Action item
Set down exactly the lines that run from the line with "36″ Wash Wand (58, 1856)" to the end of the data, and nothing else.

START Data for this task

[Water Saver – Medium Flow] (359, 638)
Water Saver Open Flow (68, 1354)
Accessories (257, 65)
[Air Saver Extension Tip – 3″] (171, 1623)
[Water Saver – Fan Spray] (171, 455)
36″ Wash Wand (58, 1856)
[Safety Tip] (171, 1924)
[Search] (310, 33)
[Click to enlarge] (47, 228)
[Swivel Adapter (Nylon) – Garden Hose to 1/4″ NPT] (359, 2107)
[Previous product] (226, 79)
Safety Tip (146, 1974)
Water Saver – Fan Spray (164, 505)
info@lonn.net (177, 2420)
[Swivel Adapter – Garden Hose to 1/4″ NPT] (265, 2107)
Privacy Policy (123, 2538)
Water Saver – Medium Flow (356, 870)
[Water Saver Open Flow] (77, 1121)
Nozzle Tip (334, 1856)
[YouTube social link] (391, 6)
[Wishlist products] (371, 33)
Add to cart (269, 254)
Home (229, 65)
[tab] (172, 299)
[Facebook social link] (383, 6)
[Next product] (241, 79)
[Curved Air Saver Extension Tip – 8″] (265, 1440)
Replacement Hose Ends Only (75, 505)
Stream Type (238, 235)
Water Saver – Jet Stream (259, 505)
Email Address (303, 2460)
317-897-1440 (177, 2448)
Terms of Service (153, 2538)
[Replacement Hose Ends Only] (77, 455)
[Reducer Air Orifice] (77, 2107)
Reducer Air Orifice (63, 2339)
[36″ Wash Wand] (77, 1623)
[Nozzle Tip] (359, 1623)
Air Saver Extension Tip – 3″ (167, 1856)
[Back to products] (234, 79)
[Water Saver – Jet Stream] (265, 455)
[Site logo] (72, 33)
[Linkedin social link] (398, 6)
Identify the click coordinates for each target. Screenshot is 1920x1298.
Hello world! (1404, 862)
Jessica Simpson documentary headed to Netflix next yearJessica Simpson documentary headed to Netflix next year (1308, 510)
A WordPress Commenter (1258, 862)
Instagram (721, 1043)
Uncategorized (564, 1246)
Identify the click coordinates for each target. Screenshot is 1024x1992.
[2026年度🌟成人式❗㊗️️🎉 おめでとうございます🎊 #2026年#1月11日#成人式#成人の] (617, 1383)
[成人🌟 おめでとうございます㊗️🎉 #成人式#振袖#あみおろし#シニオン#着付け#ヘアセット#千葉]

END Data for this task

Task response
36″ Wash Wand (58, 1856)
[Safety Tip] (171, 1924)
[Search] (310, 33)
[Click to enlarge] (47, 228)
[Swivel Adapter (Nylon) – Garden Hose to 1/4″ NPT] (359, 2107)
[Previous product] (226, 79)
Safety Tip (146, 1974)
Water Saver – Fan Spray (164, 505)
info@lonn.net (177, 2420)
[Swivel Adapter – Garden Hose to 1/4″ NPT] (265, 2107)
Privacy Policy (123, 2538)
Water Saver – Medium Flow (356, 870)
[Water Saver Open Flow] (77, 1121)
Nozzle Tip (334, 1856)
[YouTube social link] (391, 6)
[Wishlist products] (371, 33)
Add to cart (269, 254)
Home (229, 65)
[tab] (172, 299)
[Facebook social link] (383, 6)
[Next product] (241, 79)
[Curved Air Saver Extension Tip – 8″] (265, 1440)
Replacement Hose Ends Only (75, 505)
Stream Type (238, 235)
Water Saver – Jet Stream (259, 505)
Email Address (303, 2460)
317-897-1440 (177, 2448)
Terms of Service (153, 2538)
[Replacement Hose Ends Only] (77, 455)
[Reducer Air Orifice] (77, 2107)
Reducer Air Orifice (63, 2339)
[36″ Wash Wand] (77, 1623)
[Nozzle Tip] (359, 1623)
Air Saver Extension Tip – 3″ (167, 1856)
[Back to products] (234, 79)
[Water Saver – Jet Stream] (265, 455)
[Site logo] (72, 33)
[Linkedin social link] (398, 6)
Identify the click coordinates for each target. Screenshot is 1920x1298.
Hello world! (1404, 862)
Jessica Simpson documentary headed to Netflix next yearJessica Simpson documentary headed to Netflix next year (1308, 510)
A WordPress Commenter (1258, 862)
Instagram (721, 1043)
Uncategorized (564, 1246)
Identify the click coordinates for each target. Screenshot is 1024x1992.
[2026年度🌟成人式❗㊗️️🎉 おめでとうございます🎊 #2026年#1月11日#成人式#成人の] (617, 1383)
[成人🌟 おめでとうございます㊗️🎉 #成人式#振袖#あみおろし#シニオン#着付け#ヘアセット#千葉]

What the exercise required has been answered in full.